Interoperability as it stands now is a point in time. But what the healthcare industry really needs is a continuous ability to exchange health data among providers.
Mario Hyland, founder and senior vice president of Aegis.net, explained what that means: A hospital using one vendor’s electronic health record might be able to exchange data with another hospital running a different vendor’s EHR platform today – until one or both of those hospitals upgrade to a new version of the software, that is.
After that, there is no guarantee that they can swap records and, instead, all likelihood they'll have an interface problem.
Call it a newfangled government-funded planned-obsolescence upgrade cycle. EHR vendors can sell software that hospitals use to earn meaningful use reimbursement incentives despite widespread usability issues and then those vendors can essentially turn right around and sell upgrades or entirely new EHRs to customers needing a product that qualifies as actual modern software. The circle loops onward.

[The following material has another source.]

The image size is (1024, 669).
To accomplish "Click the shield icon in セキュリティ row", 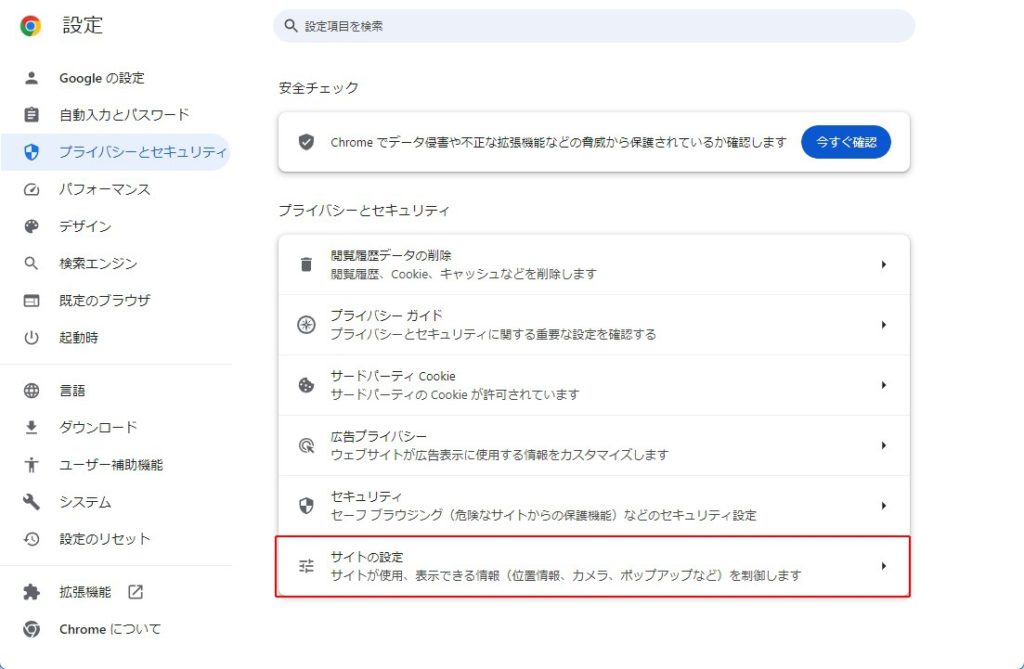I will [x=306, y=506].
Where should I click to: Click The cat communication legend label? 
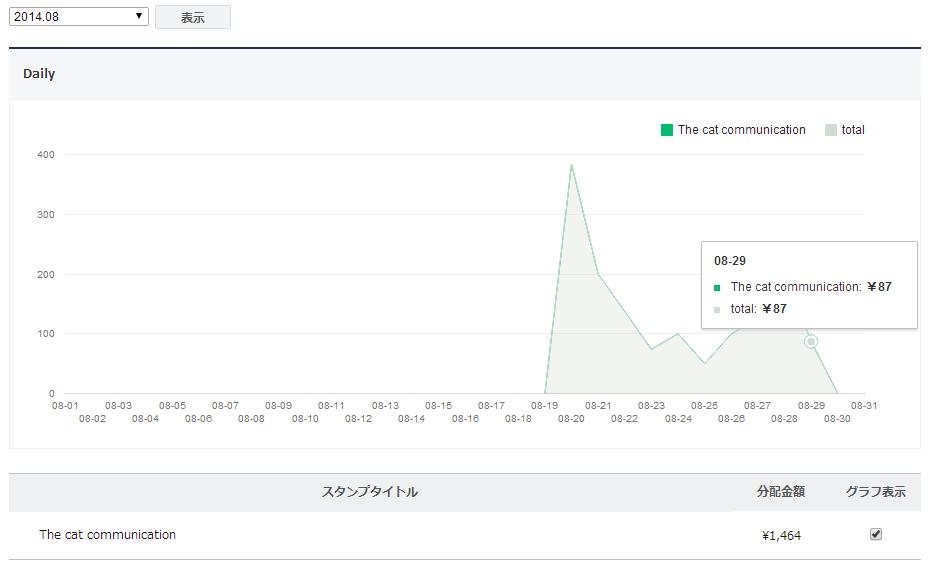click(x=741, y=130)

Such a low interoperability bar does not make for rapid progress. The existing scenario, however, does ripen the entire interoperability realm for disruption.
“We’re at the cusp of interoperability challenges. We’re not almost there, we’re not halfway,” Hyland said. “We don’t even know what we don’t know.”

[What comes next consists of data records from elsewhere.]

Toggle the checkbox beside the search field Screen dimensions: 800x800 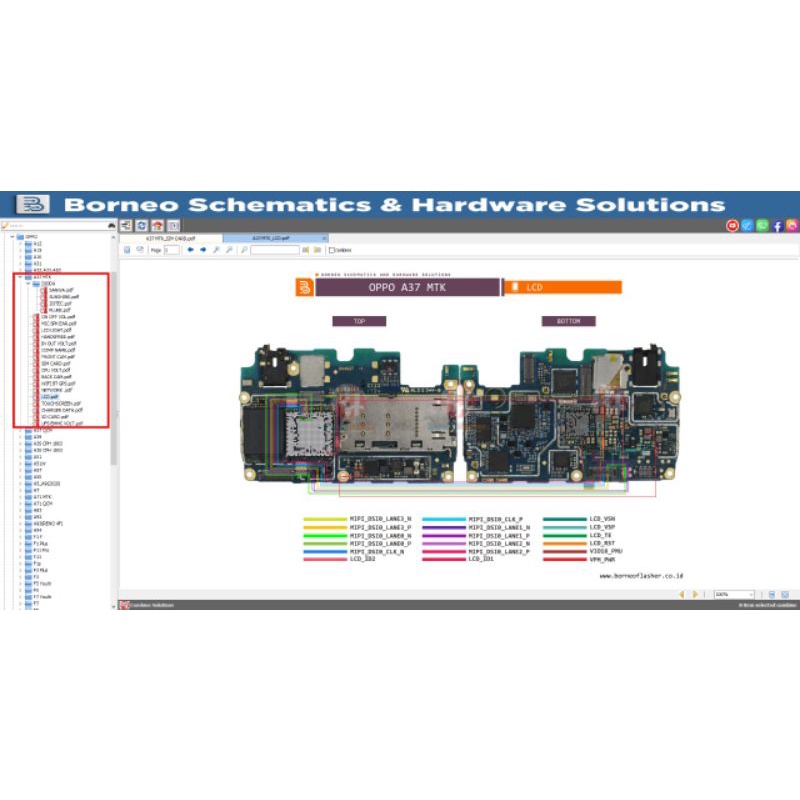332,250
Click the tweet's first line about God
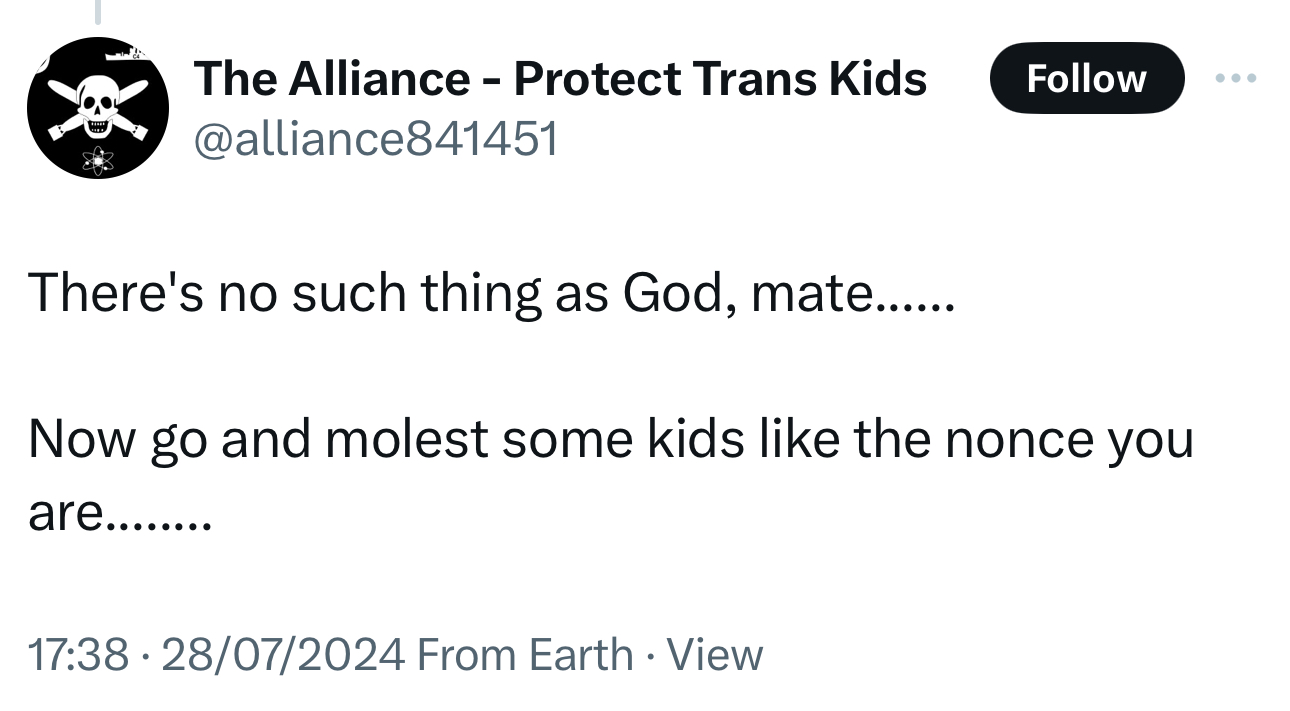The image size is (1290, 711). pos(490,294)
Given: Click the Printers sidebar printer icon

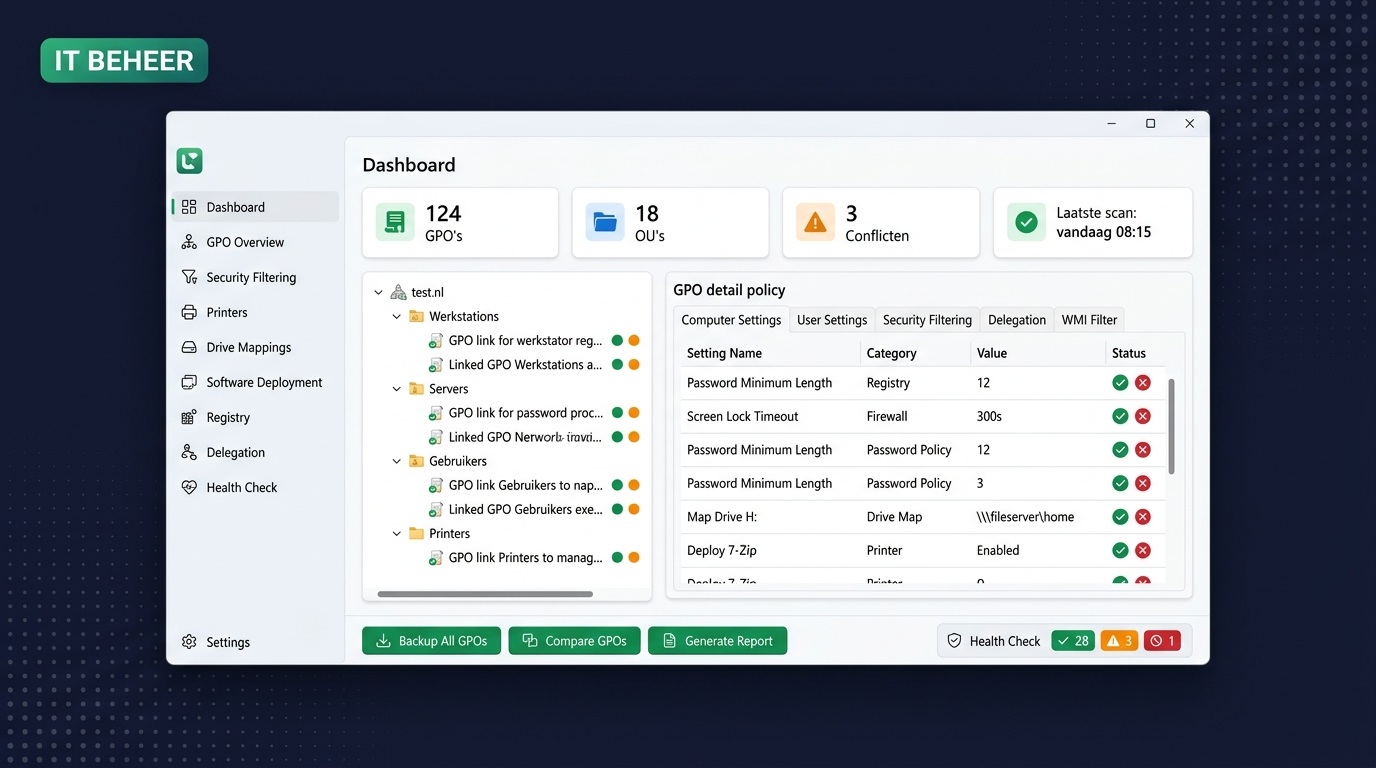Looking at the screenshot, I should coord(189,312).
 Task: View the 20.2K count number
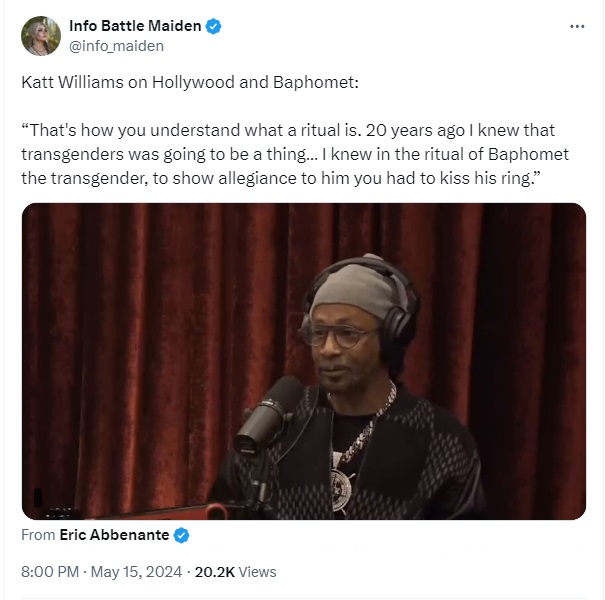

Network effect? Not soon enough
There is a general consensus that the industry is headed toward a scenario wherein enough hospitals and networks are effectively sharing data with competitors that even the stubborn holdouts will have to cooperate or risk losing patients, falling behind in care services they can deliver, lacking data for population health and value-based payments. That will trigger an inevitable tipping point, the argument goes, after which any providers that want to survive will have to make themselves and their data interoperable.

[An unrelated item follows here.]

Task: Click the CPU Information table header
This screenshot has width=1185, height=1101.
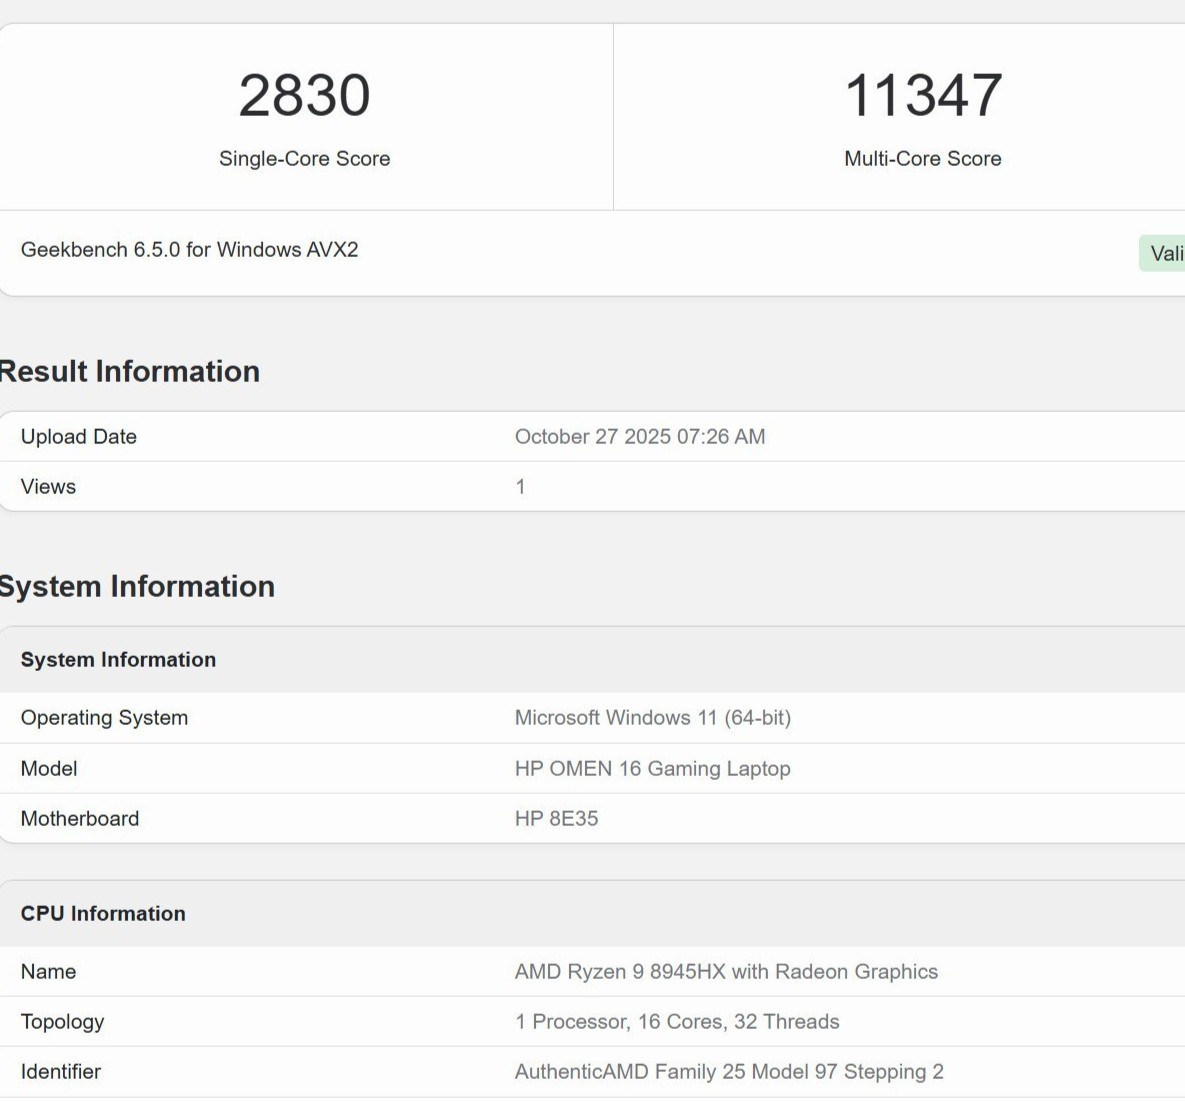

That network effect may very well happen at some future point. In the meantime, however, there are more pressing challenges.
The chief obstacle is existing provider-vendor business models and the lack of any carrot for sharing or stick for not sharing,” said Brian Murphy, an analyst for HIE Strategies and Technologies at Chilmark Research. “Any carrots or sticks have only been nibbled around the edges so far.”
Interoperability won’t reach the mainstream without widely agreed upon and indeed deployed semantic, data model and data definition standards, according to Mike Restuccia, CIO of Penn Medicine.
“Until then, as evidenced by the rapid migration of health systems and providers toward integrated solutions such as Epic, Cerner and Allscripts interoperability will continue to lag in adoption and under-deliver in meeting expectations,” Restuccia added.
In the here and now, though, hospitals are getting impatient by the reluctance of others to share data without a committed financial incentive or reimbursement, said Doug Brown, managing partner of Black Book Research.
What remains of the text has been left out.